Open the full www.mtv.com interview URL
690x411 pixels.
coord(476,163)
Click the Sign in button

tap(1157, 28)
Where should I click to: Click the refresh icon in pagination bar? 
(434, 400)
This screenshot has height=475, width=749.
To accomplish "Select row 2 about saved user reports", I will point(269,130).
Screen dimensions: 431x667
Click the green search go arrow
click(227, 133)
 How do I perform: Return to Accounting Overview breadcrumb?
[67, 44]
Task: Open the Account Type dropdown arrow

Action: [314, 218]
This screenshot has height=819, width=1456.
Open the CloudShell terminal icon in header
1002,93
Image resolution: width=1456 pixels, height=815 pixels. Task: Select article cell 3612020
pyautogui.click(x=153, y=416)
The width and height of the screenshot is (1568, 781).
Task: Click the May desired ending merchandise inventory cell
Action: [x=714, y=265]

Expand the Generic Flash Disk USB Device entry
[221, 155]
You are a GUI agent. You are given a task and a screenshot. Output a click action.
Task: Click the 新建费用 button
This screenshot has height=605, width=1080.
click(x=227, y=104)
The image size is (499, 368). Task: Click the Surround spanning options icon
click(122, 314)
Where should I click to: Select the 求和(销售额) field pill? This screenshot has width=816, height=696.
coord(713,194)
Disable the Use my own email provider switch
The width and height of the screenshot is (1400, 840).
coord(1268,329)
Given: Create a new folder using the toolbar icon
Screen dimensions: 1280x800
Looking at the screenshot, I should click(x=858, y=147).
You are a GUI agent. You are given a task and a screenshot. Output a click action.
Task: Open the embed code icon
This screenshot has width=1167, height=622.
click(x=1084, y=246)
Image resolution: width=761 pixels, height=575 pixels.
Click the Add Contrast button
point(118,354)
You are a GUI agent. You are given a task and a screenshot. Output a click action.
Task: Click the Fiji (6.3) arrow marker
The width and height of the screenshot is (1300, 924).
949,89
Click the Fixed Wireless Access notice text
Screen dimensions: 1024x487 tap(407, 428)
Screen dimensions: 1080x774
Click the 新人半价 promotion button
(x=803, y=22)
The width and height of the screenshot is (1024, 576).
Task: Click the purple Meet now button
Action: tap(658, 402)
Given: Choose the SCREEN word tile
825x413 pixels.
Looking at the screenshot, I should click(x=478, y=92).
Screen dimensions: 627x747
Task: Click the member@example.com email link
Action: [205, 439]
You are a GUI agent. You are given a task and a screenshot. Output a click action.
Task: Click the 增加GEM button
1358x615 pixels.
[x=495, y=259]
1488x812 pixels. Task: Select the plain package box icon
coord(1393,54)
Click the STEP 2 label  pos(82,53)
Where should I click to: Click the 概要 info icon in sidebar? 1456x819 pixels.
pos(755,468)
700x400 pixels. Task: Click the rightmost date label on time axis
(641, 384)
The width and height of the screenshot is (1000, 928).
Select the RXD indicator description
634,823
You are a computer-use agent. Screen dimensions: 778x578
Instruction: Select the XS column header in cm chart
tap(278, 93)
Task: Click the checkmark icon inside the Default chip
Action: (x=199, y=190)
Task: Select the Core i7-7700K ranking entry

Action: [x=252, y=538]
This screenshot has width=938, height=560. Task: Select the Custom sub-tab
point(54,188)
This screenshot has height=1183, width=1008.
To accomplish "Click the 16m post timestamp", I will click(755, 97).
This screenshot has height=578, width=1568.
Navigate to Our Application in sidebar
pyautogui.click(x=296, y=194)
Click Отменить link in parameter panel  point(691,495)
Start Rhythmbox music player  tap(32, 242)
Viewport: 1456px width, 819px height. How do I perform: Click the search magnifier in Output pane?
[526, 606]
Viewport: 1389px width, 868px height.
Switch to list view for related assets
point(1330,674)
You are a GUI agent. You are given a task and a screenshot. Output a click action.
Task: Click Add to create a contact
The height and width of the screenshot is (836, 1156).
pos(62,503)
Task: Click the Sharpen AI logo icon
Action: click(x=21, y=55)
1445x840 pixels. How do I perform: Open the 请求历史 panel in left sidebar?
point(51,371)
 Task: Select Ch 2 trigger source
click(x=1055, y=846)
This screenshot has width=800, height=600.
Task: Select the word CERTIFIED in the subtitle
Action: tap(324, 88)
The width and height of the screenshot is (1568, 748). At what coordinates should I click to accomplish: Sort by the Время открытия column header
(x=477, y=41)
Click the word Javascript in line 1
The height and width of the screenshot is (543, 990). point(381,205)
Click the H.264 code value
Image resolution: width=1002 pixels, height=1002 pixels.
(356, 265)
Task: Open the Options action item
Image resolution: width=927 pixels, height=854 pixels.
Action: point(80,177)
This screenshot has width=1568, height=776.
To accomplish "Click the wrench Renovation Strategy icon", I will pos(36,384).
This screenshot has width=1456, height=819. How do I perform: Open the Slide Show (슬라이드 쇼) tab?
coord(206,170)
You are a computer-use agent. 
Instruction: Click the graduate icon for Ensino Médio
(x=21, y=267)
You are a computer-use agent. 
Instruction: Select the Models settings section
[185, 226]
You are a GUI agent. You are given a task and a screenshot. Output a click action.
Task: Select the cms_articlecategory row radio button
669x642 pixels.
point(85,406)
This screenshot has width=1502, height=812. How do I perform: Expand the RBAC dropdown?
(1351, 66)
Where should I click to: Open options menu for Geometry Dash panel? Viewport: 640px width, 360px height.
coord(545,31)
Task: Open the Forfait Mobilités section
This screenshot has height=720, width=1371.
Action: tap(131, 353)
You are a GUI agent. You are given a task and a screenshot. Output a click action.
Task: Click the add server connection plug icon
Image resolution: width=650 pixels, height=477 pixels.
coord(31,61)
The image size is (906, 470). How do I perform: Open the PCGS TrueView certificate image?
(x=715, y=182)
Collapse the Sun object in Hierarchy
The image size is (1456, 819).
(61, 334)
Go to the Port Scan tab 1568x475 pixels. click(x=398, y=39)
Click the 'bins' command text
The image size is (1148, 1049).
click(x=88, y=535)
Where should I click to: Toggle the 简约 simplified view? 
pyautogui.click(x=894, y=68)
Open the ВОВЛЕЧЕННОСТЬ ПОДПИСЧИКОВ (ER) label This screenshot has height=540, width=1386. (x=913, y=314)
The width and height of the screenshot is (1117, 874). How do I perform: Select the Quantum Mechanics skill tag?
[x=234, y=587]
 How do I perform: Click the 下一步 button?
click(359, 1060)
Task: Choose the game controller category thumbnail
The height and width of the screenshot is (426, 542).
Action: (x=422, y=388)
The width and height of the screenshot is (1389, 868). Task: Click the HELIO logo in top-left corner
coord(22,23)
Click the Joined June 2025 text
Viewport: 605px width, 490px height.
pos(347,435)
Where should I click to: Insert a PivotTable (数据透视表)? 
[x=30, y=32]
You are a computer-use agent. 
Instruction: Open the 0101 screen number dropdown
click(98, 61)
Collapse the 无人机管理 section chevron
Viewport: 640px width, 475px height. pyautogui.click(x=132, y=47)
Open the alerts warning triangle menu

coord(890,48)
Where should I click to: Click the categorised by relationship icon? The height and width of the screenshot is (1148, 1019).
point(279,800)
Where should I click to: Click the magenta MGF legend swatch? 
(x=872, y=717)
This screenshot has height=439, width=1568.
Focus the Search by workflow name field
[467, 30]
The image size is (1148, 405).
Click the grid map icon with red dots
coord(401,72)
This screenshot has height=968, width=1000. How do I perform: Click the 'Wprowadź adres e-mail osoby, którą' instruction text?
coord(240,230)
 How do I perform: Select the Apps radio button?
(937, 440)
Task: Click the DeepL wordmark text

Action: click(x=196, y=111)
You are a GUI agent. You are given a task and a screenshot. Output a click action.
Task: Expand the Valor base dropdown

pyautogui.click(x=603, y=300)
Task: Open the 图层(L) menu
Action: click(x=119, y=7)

━━━━━━━━━━

**Aim of the exercise**
Rewrite the listing above with every "Where should I click to" changed to "Where do I click to" and nothing else altered.

**Worked solution**
Open the full www.mtv.com interview URL
690x411 pixels.
coord(476,163)
Click the Sign in button

tap(1157, 28)
Where do I click to: Click the refresh icon in pagination bar? 
(434, 400)
This screenshot has height=475, width=749.
To accomplish "Select row 2 about saved user reports", I will point(269,130).
Screen dimensions: 431x667
Click the green search go arrow
click(227, 133)
 How do I perform: Return to Accounting Overview breadcrumb?
[67, 44]
Task: Open the Account Type dropdown arrow

Action: [314, 218]
This screenshot has height=819, width=1456.
Open the CloudShell terminal icon in header
1002,93
Image resolution: width=1456 pixels, height=815 pixels. Task: Select article cell 3612020
pyautogui.click(x=153, y=416)
The width and height of the screenshot is (1568, 781).
Task: Click the May desired ending merchandise inventory cell
Action: [x=714, y=265]

Expand the Generic Flash Disk USB Device entry
[221, 155]
You are a GUI agent. You are given a task and a screenshot. Output a click action.
Task: Click the 新建费用 button
This screenshot has height=605, width=1080.
click(x=227, y=104)
The image size is (499, 368). Task: Click the Surround spanning options icon
click(122, 314)
Where do I click to: Select the 求和(销售额) field pill? This screenshot has width=816, height=696.
coord(713,194)
Disable the Use my own email provider switch
The width and height of the screenshot is (1400, 840).
coord(1268,329)
Given: Create a new folder using the toolbar icon
Screen dimensions: 1280x800
Looking at the screenshot, I should click(x=858, y=147).
You are a GUI agent. You are given a task and a screenshot. Output a click action.
Task: Open the embed code icon
This screenshot has width=1167, height=622.
click(x=1084, y=246)
Image resolution: width=761 pixels, height=575 pixels.
Click the Add Contrast button
point(118,354)
You are a GUI agent. You are given a task and a screenshot. Output a click action.
Task: Click the Fiji (6.3) arrow marker
The width and height of the screenshot is (1300, 924).
949,89
Click the Fixed Wireless Access notice text
Screen dimensions: 1024x487 tap(407, 428)
Screen dimensions: 1080x774
Click the 新人半价 promotion button
(x=803, y=22)
The width and height of the screenshot is (1024, 576).
Task: Click the purple Meet now button
Action: tap(658, 402)
Given: Choose the SCREEN word tile
825x413 pixels.
Looking at the screenshot, I should click(x=478, y=92).
Screen dimensions: 627x747
Task: Click the member@example.com email link
Action: [205, 439]
You are a GUI agent. You are given a task and a screenshot. Output a click action.
Task: Click the 增加GEM button
1358x615 pixels.
[x=495, y=259]
1488x812 pixels. Task: Select the plain package box icon
coord(1393,54)
Click the STEP 2 label  pos(82,53)
Where do I click to: Click the 概要 info icon in sidebar? 1456x819 pixels.
pos(755,468)
700x400 pixels. Task: Click the rightmost date label on time axis
(641, 384)
The width and height of the screenshot is (1000, 928).
Select the RXD indicator description
634,823
You are a computer-use agent. Screen dimensions: 778x578
Instruction: Select the XS column header in cm chart
tap(278, 93)
Task: Click the checkmark icon inside the Default chip
Action: (x=199, y=190)
Task: Select the Core i7-7700K ranking entry

Action: [x=252, y=538]
This screenshot has width=938, height=560. Task: Select the Custom sub-tab
point(54,188)
This screenshot has height=1183, width=1008.
To accomplish "Click the 16m post timestamp", I will click(755, 97).
This screenshot has height=578, width=1568.
Navigate to Our Application in sidebar
pyautogui.click(x=296, y=194)
Click Отменить link in parameter panel  point(691,495)
Start Rhythmbox music player  tap(32, 242)
Viewport: 1456px width, 819px height. How do I perform: Click the search magnifier in Output pane?
[526, 606]
Viewport: 1389px width, 868px height.
Switch to list view for related assets
point(1330,674)
You are a GUI agent. You are given a task and a screenshot. Output a click action.
Task: Click Add to create a contact
The height and width of the screenshot is (836, 1156).
pos(62,503)
Task: Click the Sharpen AI logo icon
Action: click(x=21, y=55)
1445x840 pixels. How do I perform: Open the 请求历史 panel in left sidebar?
point(51,371)
 Task: Select Ch 2 trigger source
click(x=1055, y=846)
This screenshot has width=800, height=600.
Task: Select the word CERTIFIED in the subtitle
Action: tap(324, 88)
The width and height of the screenshot is (1568, 748). At what coordinates should I click to accomplish: Sort by the Время открытия column header
(x=477, y=41)
Click the word Javascript in line 1
The height and width of the screenshot is (543, 990). point(381,205)
Click the H.264 code value
Image resolution: width=1002 pixels, height=1002 pixels.
(356, 265)
Task: Open the Options action item
Image resolution: width=927 pixels, height=854 pixels.
Action: point(80,177)
This screenshot has width=1568, height=776.
To accomplish "Click the wrench Renovation Strategy icon", I will pos(36,384).
This screenshot has width=1456, height=819. How do I perform: Open the Slide Show (슬라이드 쇼) tab?
coord(206,170)
You are a computer-use agent. 
Instruction: Click the graduate icon for Ensino Médio
(x=21, y=267)
You are a computer-use agent. 
Instruction: Select the Models settings section
[185, 226]
You are a GUI agent. You are given a task and a screenshot. Output a click action.
Task: Select the cms_articlecategory row radio button
669x642 pixels.
point(85,406)
This screenshot has width=1502, height=812. How do I perform: Expand the RBAC dropdown?
(1351, 66)
Where do I click to: Open options menu for Geometry Dash panel? Viewport: 640px width, 360px height.
coord(545,31)
Task: Open the Forfait Mobilités section
This screenshot has height=720, width=1371.
Action: tap(131, 353)
You are a GUI agent. You are given a task and a screenshot. Output a click action.
Task: Click the add server connection plug icon
Image resolution: width=650 pixels, height=477 pixels.
coord(31,61)
The image size is (906, 470). How do I perform: Open the PCGS TrueView certificate image?
(x=715, y=182)
Collapse the Sun object in Hierarchy
The image size is (1456, 819).
(61, 334)
Go to the Port Scan tab 1568x475 pixels. click(x=398, y=39)
Click the 'bins' command text
The image size is (1148, 1049).
click(x=88, y=535)
Where do I click to: Toggle the 简约 simplified view? 
pyautogui.click(x=894, y=68)
Open the ВОВЛЕЧЕННОСТЬ ПОДПИСЧИКОВ (ER) label This screenshot has height=540, width=1386. (x=913, y=314)
The width and height of the screenshot is (1117, 874). How do I perform: Select the Quantum Mechanics skill tag?
[x=234, y=587]
 How do I perform: Click the 下一步 button?
click(359, 1060)
Task: Choose the game controller category thumbnail
The height and width of the screenshot is (426, 542).
Action: (x=422, y=388)
The width and height of the screenshot is (1389, 868). Task: Click the HELIO logo in top-left corner
coord(22,23)
Click the Joined June 2025 text
Viewport: 605px width, 490px height.
pos(347,435)
Where do I click to: Insert a PivotTable (数据透视表)? 
[x=30, y=32]
You are a computer-use agent. 
Instruction: Open the 0101 screen number dropdown
click(98, 61)
Collapse the 无人机管理 section chevron
Viewport: 640px width, 475px height. pyautogui.click(x=132, y=47)
Open the alerts warning triangle menu

coord(890,48)
Where do I click to: Click the categorised by relationship icon? The height and width of the screenshot is (1148, 1019).
point(279,800)
Where do I click to: Click the magenta MGF legend swatch? 
(x=872, y=717)
This screenshot has height=439, width=1568.
Focus the Search by workflow name field
[467, 30]
The image size is (1148, 405).
Click the grid map icon with red dots
coord(401,72)
This screenshot has height=968, width=1000. How do I perform: Click the 'Wprowadź adres e-mail osoby, którą' instruction text?
coord(240,230)
 How do I perform: Select the Apps radio button?
(937, 440)
Task: Click the DeepL wordmark text

Action: click(x=196, y=111)
You are a GUI agent. You are given a task and a screenshot. Output a click action.
Task: Expand the Valor base dropdown

pyautogui.click(x=603, y=300)
Task: Open the 图层(L) menu
Action: click(x=119, y=7)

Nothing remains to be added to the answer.